The resulting database supports multi-dimensional emission analysis across time periods, building categories, and geographic regions. It enables dynamic calculation and visualization of both total carbon emissions and emission intensity, while also providing a solid data foundation and methodological support for future applications such as baseline setting and carbon reduction potential assessment. Through the implementation of this systematic approach, this study not only fills a gap in operational-stage public building carbon emission research but also offers a sustainable and replicable technical pathway for the development of regional carbon management platforms.

Building on this foundation, this research has entered its second phase of preliminary exploration. Using office buildings as representative samples, a baseline modeling study of carbon emission intensity was conducted based on multiple linear regression. Key influencing factors such as Building Area, Heating Area, and Cooling Area were identified, and a carbon emission intensity prediction equation was established.
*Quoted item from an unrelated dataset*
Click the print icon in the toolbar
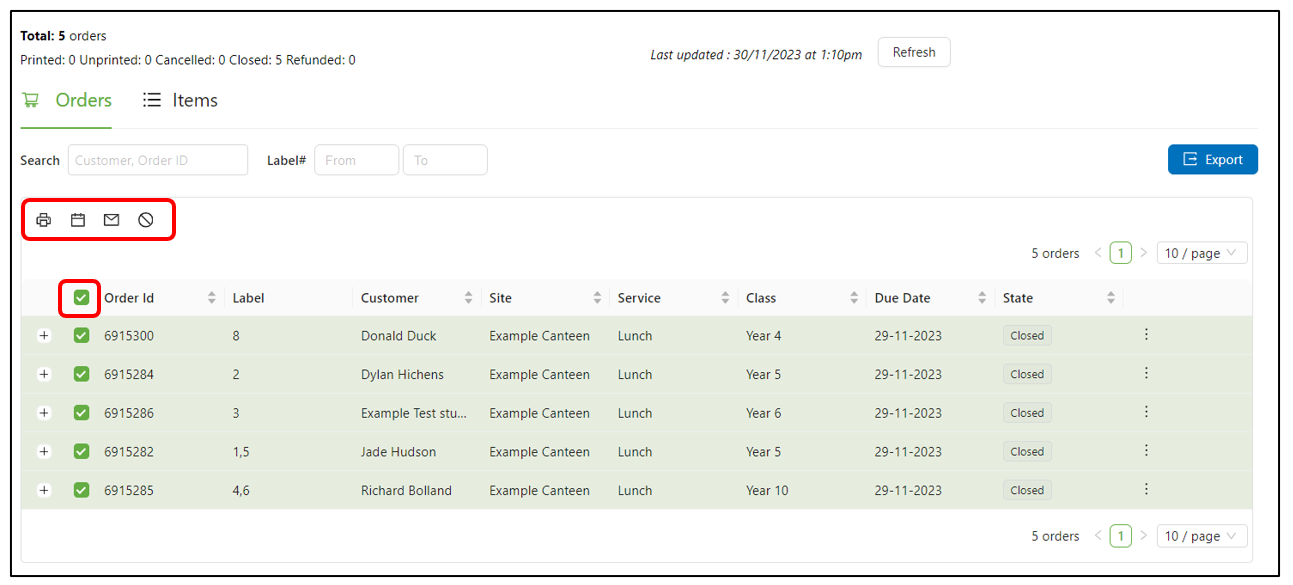Screen dimensions: 1293x585 [x=44, y=220]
The regression model demonstrated strong goodness of fit and explanatory power, laying a theoretical and practical foundation for extending baseline definition and quota allocation mechanisms to other building types in the future.

Compared to most existing carbon emission database models, the model proposed in this study offers several significant advantages:

(1)

It is based on actual energy activity data, which enhances the accuracy and timeliness of carbon emission analysis during the operational phase of buildings.

(2)

It incorporates a multi-dimensional data structure that supports emission analysis and comparison across multiple dimensions—including time (comparing total emissions and emission intensity across different years), space (horizontal comparisons between cities), and category (analysis by building type).

(3)

It adopts a modular and scalable architecture, allowing for regional adaptation by adjusting parameters such as carbon emission factors.

In contrast to the static nature and limited scope of traditional databases, the proposed model is better suited to support future needs in building carbon management and policy development.

Future research should focus on expanding the data collection scope and improving data quality by optimizing data acquisition methods to minimize energy underreporting. Additionally, to enhance the efficiency and accuracy of data processing, automated and intelligent tools should be introduced to handle large-scale datasets. These improvements will further enhance the accuracy and usability of the public building carbon emission database model.